Kramp-Karrenbauer in der Rezo-Falle, Nahles muss pokern
Andrea Nahles ist krisenerprobt, wenn auch ungewollt. Annegret Kramp-Karrenbauer, genannt AKK, muss das erst beweisen. Zum wiederholten Male hat sich die CDU-Chefin jüngst mit der Netzgemeinde angelegt.
Was ist passiert? Die Union hat bei der Europawahl ein historisch schlechtes Ergebnis (28,9 Prozent) eingefahren und besonders von den Jungen wenig Stimmen bekommen. In ihrer ersten Analyse räumte die CDU-Chefin Fehler ein: Etwa beim Streit um das Urheberrecht, die Uploadfilter und den Klimaschutz. Auch die Reaktion auf das millionenfach geklickte Video des Youtubers Rezo, der die CDU bzw. Große Koalition kritisierte und aufrief, die Partei nicht zu wählen, hinterfragte sie und verhedderte sich. AKK sprach von „Meinungsmache“ und zog Vergleiche: „Was wäre eigentlich in diesem Lande los, wenn eine Reihe von, sagen wir, 70 Zeitungsredaktionen zwei Tage vor der Wahl erklärt hätten, wir machen einen gemeinsamen Aufruf: Wählt bitte nicht CDU und SPD. Das wäre klare Meinungsmache vor der Wahl gewesen“, sagte sie mit Blick auf den Youtuber, der gar kein Journalist ist.

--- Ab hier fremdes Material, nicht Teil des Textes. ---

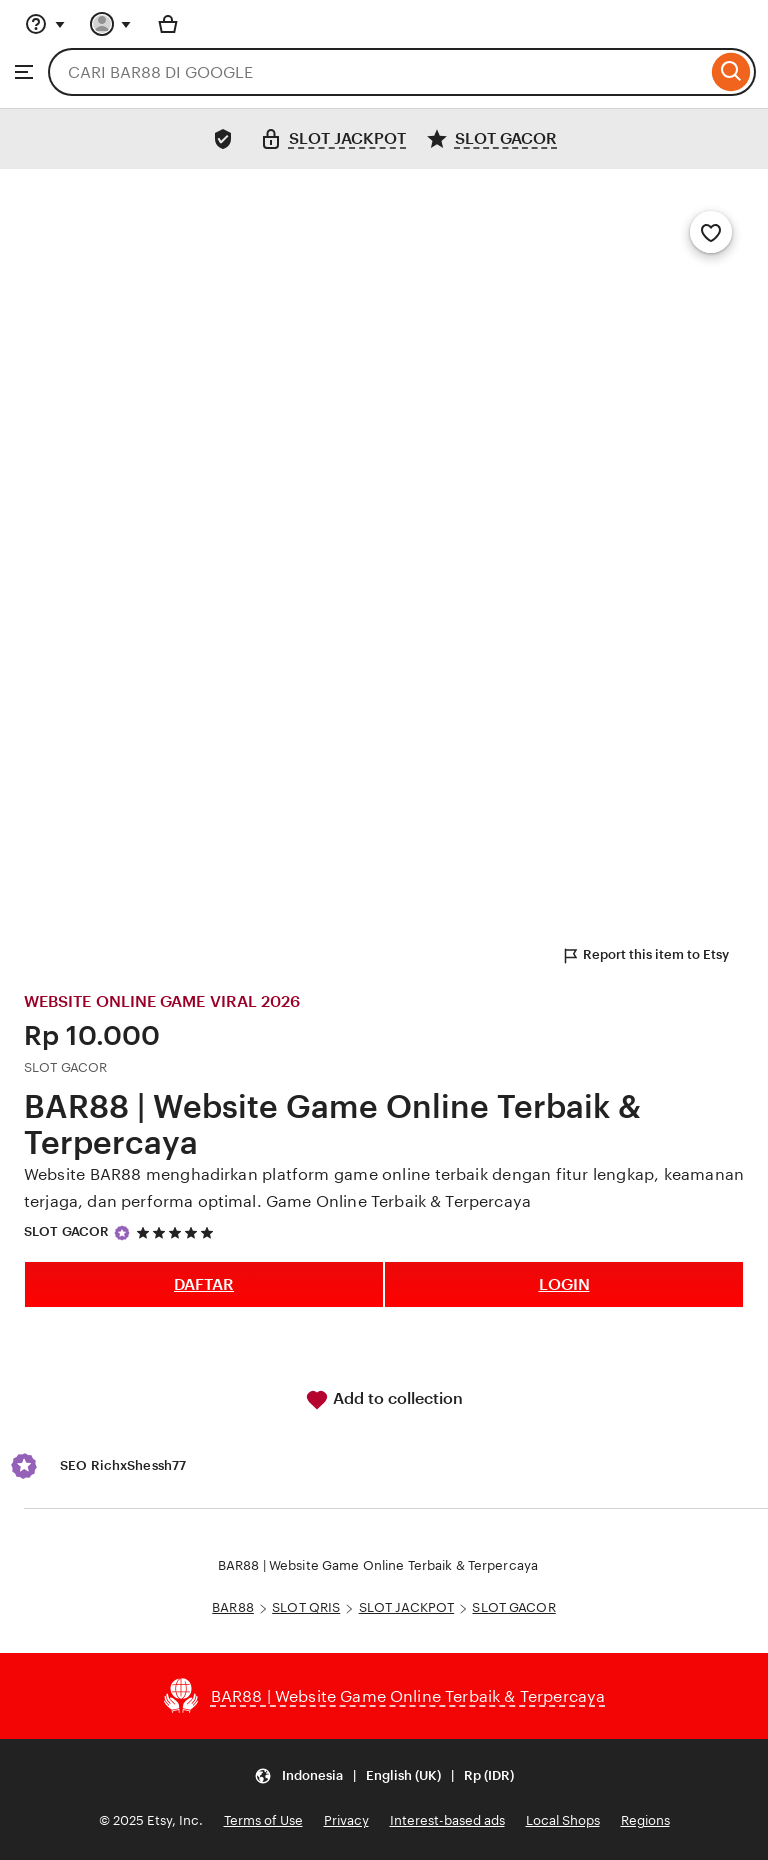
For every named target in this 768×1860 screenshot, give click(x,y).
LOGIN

Dass sie zudem Regeln vorschlug, wurde ihr als „regulieren“ ausgelegt. „Meinungsfreiheit und Meinungsvielfalt werden wir alle in der CDU immer verteidigen“, erklärte sie nach der teils harschen Kritik an ihr. Viele Beobachter fragen sich, ob es (wieder) eine Panne oder Kalkül von AKK war.
Unter Beobachtung
Was sie mit Sicherheit weiß: Als Kanzleramt-Aspirantin steht sie unter Dauer-Beobachtung. Jede Aussage, jeder Auftritt wird von Medien, Parteikollegen und Konkurrenten geprüft. Seit ihrem knappen Sieg gegen Friedrich Merz versucht sie die Lager zu vereinen. Es ist ein Balanceakt, der ihr nur schwer gelingt: Ihre restriktiven Ansagen in der Flüchtlingspolitik (Grenzschließung als Ultima Ratio), die Abfuhr an Macrons Reformideen und der Spott über Gendertoiletten, ließen Wertkonservative und Wirtschaftsliberale jubeln – vermittelten aber den Eindruck eines Rechtsruckes in der CDU, was vor allem den christlichsozialen, mittigen Parteiflügel besorgt. Denn wie sich in den Umfragen und nun bei der Europawahl zeigte, lässt sich damit nicht viel gewinnen. Welche Schlüsse die Partei daraus zieht, wird sich bei der anstehenden Klausur zeigen. AKK hat trotz Shitstorms intern (noch) nicht viel zu befürchten – denn bei Kritik von außen, rückt man in der CDU gerne ganz schnell zusammen.
In die Offensive
Von den Sozialdemokraten lässt sich das nicht behaupten. Dort kämpft Andrea Nahles seit einem Jahr als Parteichefin gegen schlechte Werte und interne Gegner, die mehr oder weniger offen ihren Rücktritt fordern. Nach der Kritik an ihr und am Wahlergebnis (die SPD verlor knapp zwölf Punkte und landete bei 15,8 Prozent) setzt sie jetzt alles auf eine Karte: Sie stellt sich vorzeitig zur Wahl als Fraktionschefin, das kündigte sie noch am Montagabend überraschend an. Damit will sie dem internen Dauergemurre ein Ende setzen. Nach dem Motto: Wer es besser kann, soll sich zeigen. Dass ein neuer Kopf nicht reicht, um die Partei nach vorne zu bringen, zeigt sich ja in der CDU. Möglich, dass ihr Kalkül aufgeht und sich die Kritiker zurücknehmen. Ohnehin gibt es nicht viele, die sie jetzt ablösen wollen. Schon gar nicht ihr Vertrauter Olaf Scholz, der sich als künftiger Kanzlerkandidat sieht, aber unberührt ins Rennen gehen will, heißt es. Zudem wird schon bald in den neuen Bundesländern gewählt, wo die SPD tendenziell schwach ist. Diese Wahlen will so schnell niemand verlieren.